A seguito dell'allargamento indiscriminato dei tornei, partite con scarti umilianti come quella fra Bayern e Auckland City saranno sempre più frequenti
Nella primavera del lontanissimo 1982, quando facevo la prima media, ricordo che mi colpì parecchio vedere la Gran Bretagna scendere in guerra contro l’Argentina, da cui era stata attaccata.
Non che mi scioccasse la cosa in sé – adoravo del resto i film sul tema e sapevo bene che nel mondo diversi altri conflitti erano in corso in quel momento –, ma a meravigliarmi era piuttosto il fatto di veder combattere un Paese europeo, benché la battaglia infuriasse molto lontano da noi, addirittura nell’altro emisfero.
Il mio giovane papà, infatti, da tempo andava ripetendomi che – dopo la barbarie delle due guerre mondiali – nel nostro continente a nessuno sarebbe mai più venuto in mente di mettersi a bombardare qualcun altro. E dunque, la faccenda mi aveva un po’ scombussolato, credo più che altro per l’improvvisa consapevolezza della fallibilità degli adulti e delle loro affermazioni.
Le ostilità fra inglesi e argentini per il controllo delle Falkland cessarono il 14 giugno, quando il Mundial di Spagna era ormai cominciato da un giorno. E proprio nel corso di quel torneo avvenne un’altra cosa che il mio 43enne genitore – mettendoci la mano sul fuoco – assicurava che nessuno avrebbe mai più rivisto nemmeno fosse campato duecento anni. Parlo del tonitruante 10-1 con cui l’Ungheria sconfisse nel turno preliminare El Salvador.
«È una cosa indecente», diceva mio padre alla fine di quel match che guardammo al bar del campeggio dove – appena finita la scuola – ci eravamo fiondati, sulla sponda rocciosa dell’Adriatico. «Indecente», ribadiva il mio vecchio. «Sapevo che l’allargamento della fase finale da 16 a 24 squadre voluto quest’anno da quel mafioso di Havelange (allora presidente della Fifa) non avrebbe portato niente di buono, ma mai avrei immaginato di vedere una squadra segnare ai Mondiali addirittura 10 gol. È qualcosa che non si ripeterà mai più, poco ma sicuro. Del resto, ora partecipano cani e porci (il politically correct a quei tempi non era certo un tema prioritario per i ferrovieri come lui, ma per la verità nemmeno per i docenti), e a noi ora tocca sorbirci queste schifezze di partite con seicento gol».
Purtroppo, nessuna di quelle ottimistiche profezie vaticinate da mio papà si rivelò poi esatta.
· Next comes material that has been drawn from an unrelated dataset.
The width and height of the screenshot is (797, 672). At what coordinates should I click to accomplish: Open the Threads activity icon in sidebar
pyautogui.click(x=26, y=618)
Infatti, esattamente dieci anni più tardi, la guerra in Europa arrivò eccome, e con una spietatezza inimmaginabile, a dilaniare e cancellare proprio la Jugoslavia, quel Paese così vicino ma così diverso dal nostro, in cui tanto amavamo piantare la tenda quasi ogni anno per un paio di settimane, ma che, variegato com’era al suo interno – dove si covavano rancori a sfondo razziale vecchi di secoli – non eravamo mai riusciti a capire davvero.
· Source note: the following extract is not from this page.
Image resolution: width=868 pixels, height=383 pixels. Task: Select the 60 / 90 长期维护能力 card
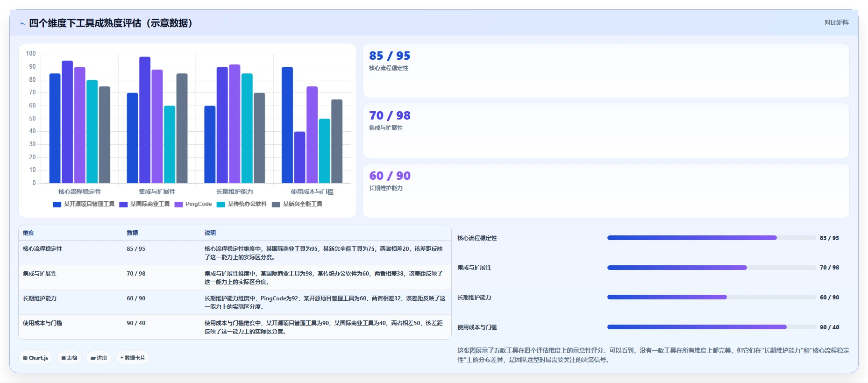[x=606, y=191]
E di grosso il mio vecchio si era sbagliato pure sul fatto che nessuno avrebbe mai più visto su un campo di calcio di una grande manifestazione uno scempio simile a quello consumatosi fra magiari e salvadoregni a Elche ai prodromi dell’estate di 43 anni fa. L’altroieri pomeriggio, infatti, nell’ambito della prima edizione del Mondiale per club esteso a 32 squadre – qualificatesi in base a criteri non autenticamente di merito ma squisitamente geografici e politici – abbiamo assistito a qualcosa di ancor più raccapricciante, quando a Cincinnati il Bayern Monaco campione di Germania ha superato addirittura per 10-0 gli impresentabili neozelandesi dell’Auckland City, presenti alla kermesse grazie appunto ai magheggi da abile mercante di Gianni Infantino, che di Havelange è degno erede – come già lo fu Blatter – e che la politica dell’allargamento indiscriminato la sta estremizzando oltre ogni limite.
E sapere che la prossima Coppa del mondo per nazioni (2026) vedrà impegnate addirittura 48 formazioni è qualcosa che terrorizza, se pensiamo alle sempre più probabili umilianti e del tutto inutili batoste che vedremo infliggere ai rappresentanti del calcio più marginale.
L’unica, parzialissima, consolazione è sapere che all’ormai anziano mio padre – classe 1939 e preda di un Alzheimer feroce – certi agghiaccianti spettacoli spacciati invece per affascinanti e imperdibili novità saranno per fortuna risparmiati.